Step 4 – Hardening Off the Strawflower Seeds
After all danger of frost has passed, you can begin “hardening off” your plants before transplanting them into the garden.
Don’t skip this process! Your plants will go into shock by the sudden change in temperature.
Set the containers in a sheltered spot outdoors, increasing the amount of time they spend outside each day, over the course of a week or two. I usually start with 2-3 hours the first day.
To see more on hardening off your plants, click HERE.
Preparing the Garden Beds
Strawflowers do well in most soils as long as it is well-draining.
Add mulch to the bed before planting to help retain soil moisture and even soil temperatures.
Transplanting Strawflower Seedlings into the Garden
Once the strawflower plants are acclimated to the extreme temperatures, transplant the seed starts to the garden once the threat of frost has passed.
Space your plants out every 12-inches to make sure your plants have enough room to grow with plenty of airflow.
Strawflowers thrive in full sun which helps to prevent weak stems. They can tolerate part shade but they won’t bloom as well.
Caring for Strawflowers
These flowers are drought-tolerant but don’t let them dry out in an extended period of drought.
Create a plan to make sure your strawflowers will be watered regularly in the garden. I set up soaker hoses in the raised beds as soon as they’ve been transplanted to their new home in the garden.
Prolonging Strawflower Blooms in the Garden
Strawflowers don’t need to be pruned regularly. However, deadheading the plant will keep the flowers blooming.
Support Plants Early
Once in the ground, strawflowers will grow quickly, so be sure to stake them early, while they are still young.
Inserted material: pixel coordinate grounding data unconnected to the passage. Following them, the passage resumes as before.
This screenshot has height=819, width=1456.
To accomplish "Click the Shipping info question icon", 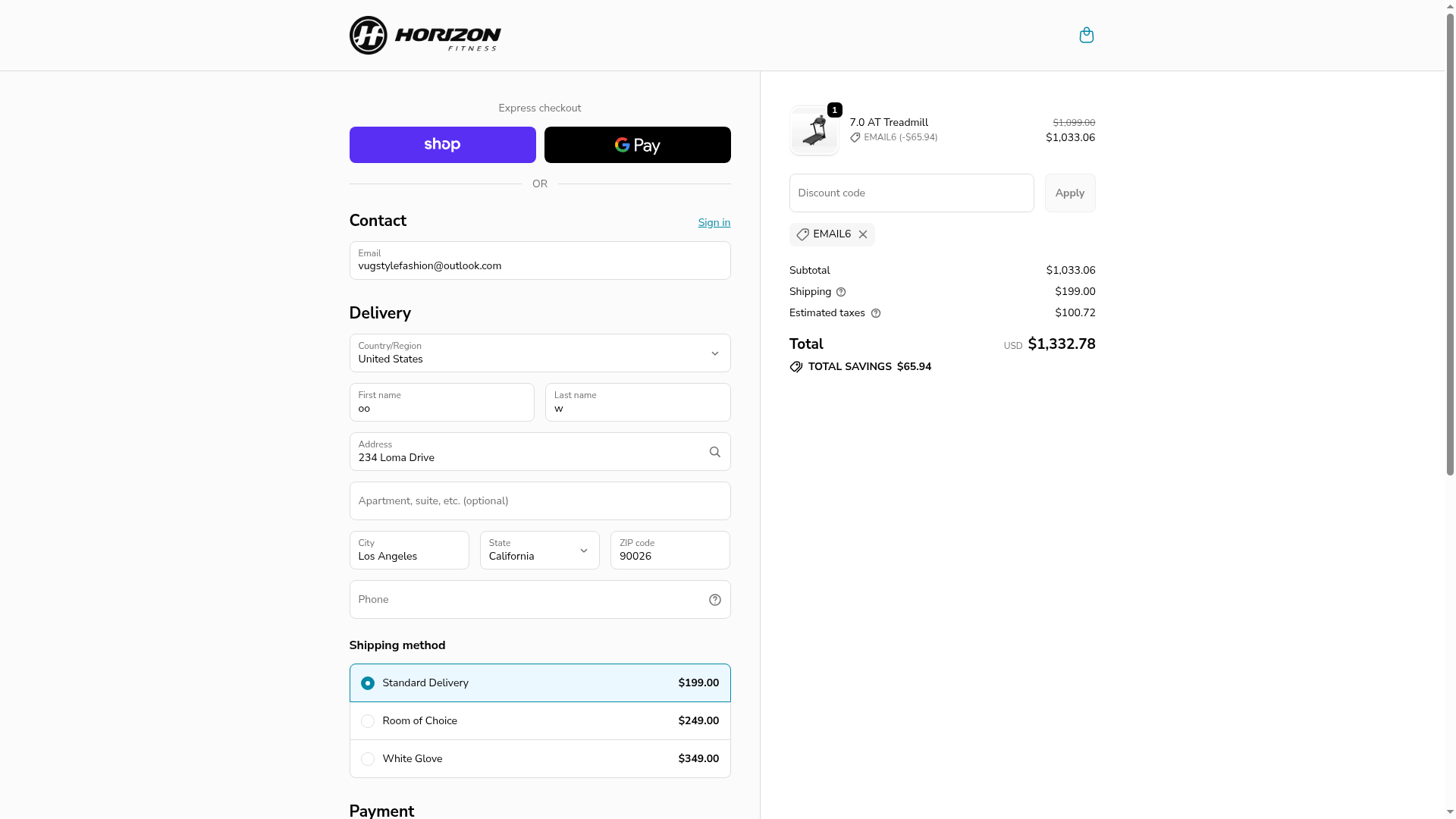I will (841, 292).
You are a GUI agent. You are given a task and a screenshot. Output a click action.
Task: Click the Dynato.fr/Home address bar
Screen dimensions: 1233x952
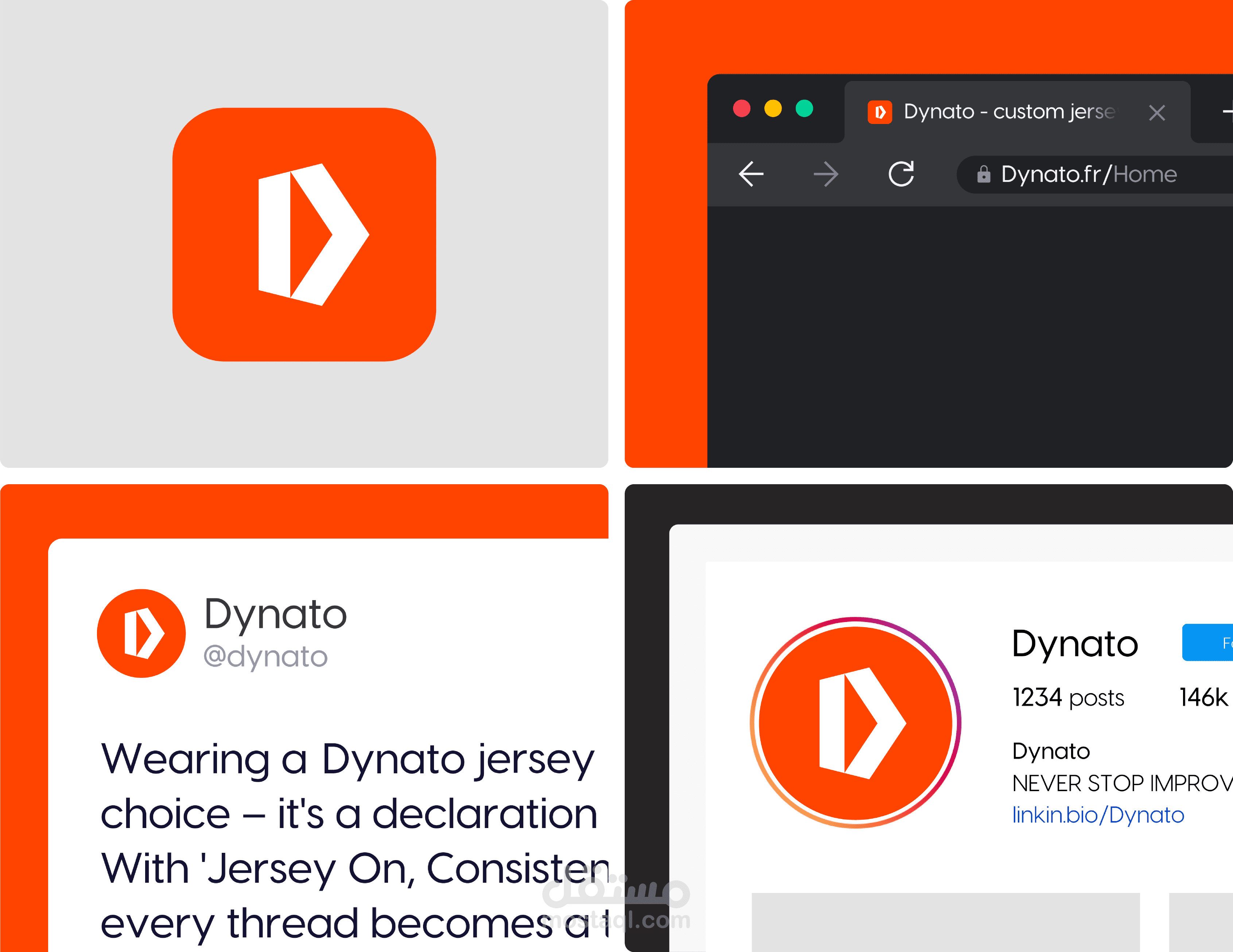coord(1090,174)
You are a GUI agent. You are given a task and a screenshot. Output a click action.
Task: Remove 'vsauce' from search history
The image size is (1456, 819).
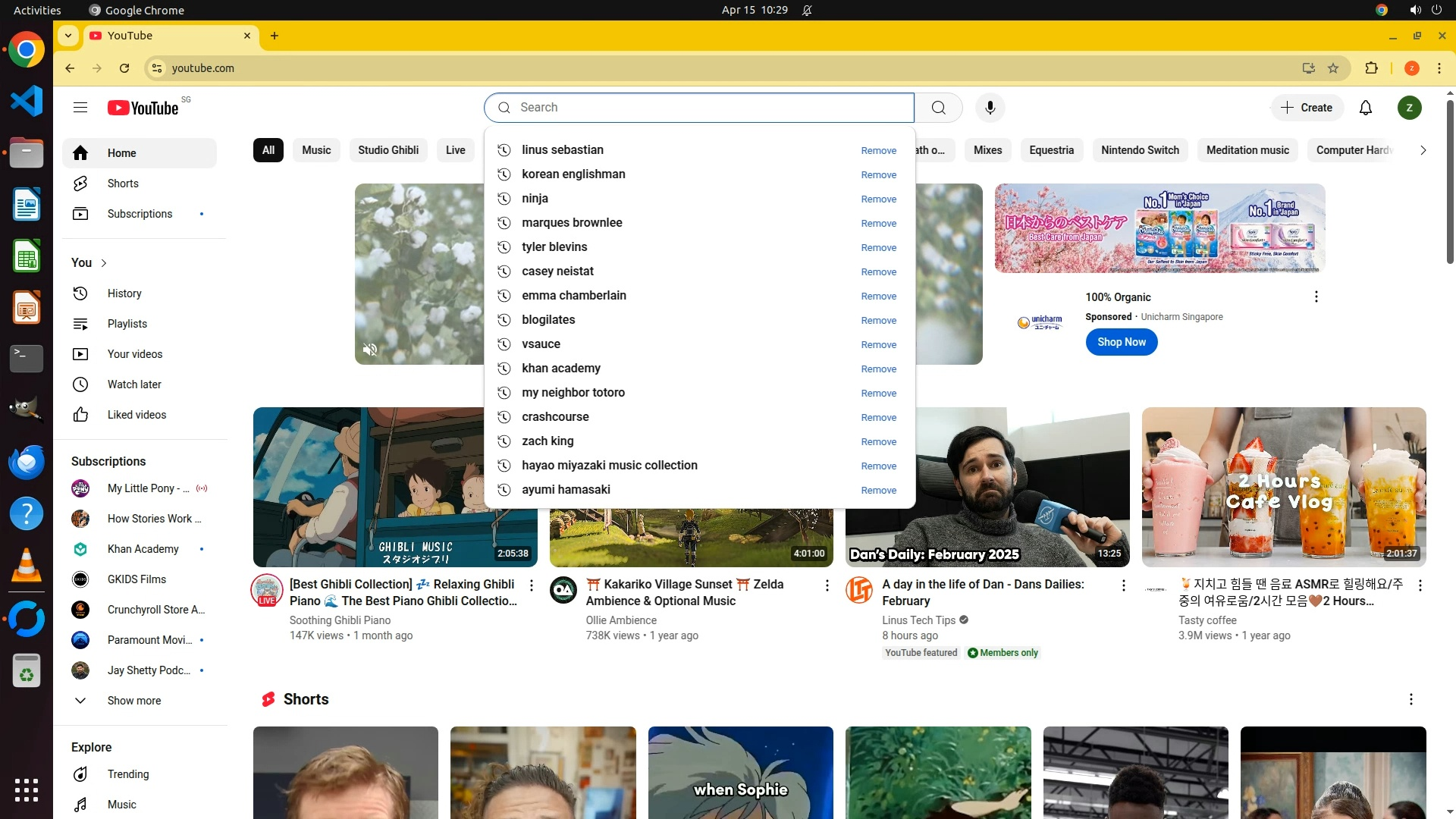pos(878,345)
Cut strawflowers when 3-4 sets of bracts (petals) are open but before they are pollinated. If you give the stem a wiggle and it remains upright, it is ready to harvest.
Cut the stem leaving 4-5 side shoots below. Strip leaves on the stem before placing them in water.
Fresh flowers will last a week in the vase. Add flower preservatives to the water.
Harvesting Strawflowers for Drying
Harvest the strawflowers when only 2-3 bracts have unfurled and have no pollen visible, To dry, remove the foliage and hang upside down in a warm, dark place until firm.
The bracts will continue to open as they dry. You can also use a fan to make the drying process faster.
Saving Seeds From Strawflowers to Sow Next Year
To save seeds for next year’s cutting garden, leave the largest and best-looking blooms on the plant at the end of the season.
The center of the bloom elongates and forms dandelion-like parachutes for each seed as it dries. When lifting the parachutes up, the small dark seeds should be at the base of the flower.
Do you grow strawflowers or plan to add them to your garden this coming season? If so, what are your favorite varieties?